If your team or web vendor is doing a standalone e-newsletter for your healthcare organization, make them stop.
By standalone e-newsletter, I mean the e-newsletter content does not live on your healthcare organization’s website. It’s on some server owned by some web company. Or worse, it’s being sent as a pdf to people’s inboxes.
Here are 3 reasons why a standalone e-newsletter is a waste.
And why a blog is a better use of your precious time.
1. Your website should be the final destination
Not some web company’s server.
With a standalone e-newsletter, readers have to do extra clicking to get to your healthcare organization’s website. With a pdf, you have to say a little prayer that the thing loads properly, especially on mobile devices.
Why not just put the content on your site as a blog?
You can still capture emails and send a well-designed message, but that email drives them to exactly where you want them to be—on your website.
But the e-newsletter company writes the content for us:
Obviously, I’m all for outsourcing healthcare web content, especially for vehicles that require a steady feed. But the content should still belong to your healthcare organization. It should live on your healthcare organization’s website, not just in people’s inboxes.
But our e-newsletter vendor puts our links along the side:
You mean, like a banner ad? So, it’s not integrated into the content where you can add some context?
If that’s working for you, great. If not, here’s why: Display ads only have a .01% click through rate, reports HubSpot. People are more likely to survive a plane crash, climb Mount Everest or finish Navy Seal training than they are to click a banner ad.
Putting that content into a blog on your healthcare organization’s own website also allows you to link to the site’s relevant service line landing pages. Much better than a banner ad.
2. Google wants to read your content too
But Google doesn’t read email. (Well actually, they do. Eavesdropping eggheads.) But they are not indexing that content to help your content rank. So basically, you’re wasting the opportunity to have your content found in search engines. Consider this equation:
And if you’re still sending pdf’s and posting a draft on your website, it’s not the same. Google will rank an actual web page higher than a pdf, mainly because pdfs are a pain in the butt.
But we have 5 different standalone e-newsletters:
That’s awesome! Do you have any idea how much love Google would show your healthcare website if you’re regularly publishing five e-newsletter’s worth of great patient content? You’re sitting on a darn gold mine.
If you don’t have time to post all your e-newsletter content on a blog, then start with posting just one or two articles. Then, as you develop a good workflow, move more of your e-newsletter content onto the website.
3. Content on your website has longer legs
Putting the content on your healthcare organization’s web site gives it more opportunity to get found.
One awesome blog post could keep bringing in traffic for months, even years. People can find it on search engines, stumble across it while browsing your site, or find it in your blog’s archives. It’s like the gift that keeps on giving.

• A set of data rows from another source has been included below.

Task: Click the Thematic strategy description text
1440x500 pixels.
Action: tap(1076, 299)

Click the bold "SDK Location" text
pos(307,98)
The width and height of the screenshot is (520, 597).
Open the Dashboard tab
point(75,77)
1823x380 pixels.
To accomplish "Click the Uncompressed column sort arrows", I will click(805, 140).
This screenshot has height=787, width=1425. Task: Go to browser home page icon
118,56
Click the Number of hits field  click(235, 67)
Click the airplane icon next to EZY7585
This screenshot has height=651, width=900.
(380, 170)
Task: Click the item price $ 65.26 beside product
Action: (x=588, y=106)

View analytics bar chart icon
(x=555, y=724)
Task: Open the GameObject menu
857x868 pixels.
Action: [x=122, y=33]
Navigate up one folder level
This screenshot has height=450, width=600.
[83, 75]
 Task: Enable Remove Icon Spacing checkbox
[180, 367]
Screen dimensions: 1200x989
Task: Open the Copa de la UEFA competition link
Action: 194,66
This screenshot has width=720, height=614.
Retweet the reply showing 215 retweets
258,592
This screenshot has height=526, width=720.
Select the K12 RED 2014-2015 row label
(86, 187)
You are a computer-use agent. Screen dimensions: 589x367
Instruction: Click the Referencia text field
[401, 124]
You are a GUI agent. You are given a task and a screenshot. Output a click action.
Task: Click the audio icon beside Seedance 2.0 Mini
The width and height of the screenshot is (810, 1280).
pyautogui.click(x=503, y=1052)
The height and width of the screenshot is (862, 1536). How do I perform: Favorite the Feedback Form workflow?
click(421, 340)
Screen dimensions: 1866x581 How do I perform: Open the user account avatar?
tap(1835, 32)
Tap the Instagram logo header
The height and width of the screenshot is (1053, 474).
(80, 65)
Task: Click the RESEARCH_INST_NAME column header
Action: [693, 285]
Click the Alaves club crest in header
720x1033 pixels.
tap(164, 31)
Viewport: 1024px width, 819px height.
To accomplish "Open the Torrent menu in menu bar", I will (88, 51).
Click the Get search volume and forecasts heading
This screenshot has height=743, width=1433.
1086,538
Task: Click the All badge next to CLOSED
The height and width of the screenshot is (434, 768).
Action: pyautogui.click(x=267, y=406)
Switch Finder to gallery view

On the contrary, a stand-alone e-newsletter gives people a short window of time to see the content. The content is done after they read it. If they didn’t see the content soon after it was sent, the only way they’ll find it is by digging through their inboxes.
To share it, they have to forward it to whoever’s email address they have. But if it’s on your healthcare blog, a simple plugin will allow them to share the content with hundreds of people via social media.
But our e-newsletter is timed for the patient
We’re mainly talking about the pregnancy e-newsletters here. Patients get an e-newsletter that corresponds to their month of pregnancy. It’s a nice idea, but if mom-to-be doesn’t know someone in her exact same month of pregnancy, how likely is she to share it?
If it’s on your site as a blog, your healthcare organization can still send a beautiful email that corresponds with your patients’ particular month of pregnancy, but that email drives them directly to your site where the content lives forever and ever, Amen.
And by the way
Did I mention that sending an email for your blog is super cheap. It will mostly cost you time to make the e-newsletter template and manage your list, or you can outsource that.
Check out ExpressPigeon and MailChimp. These services price by volume, including a free option.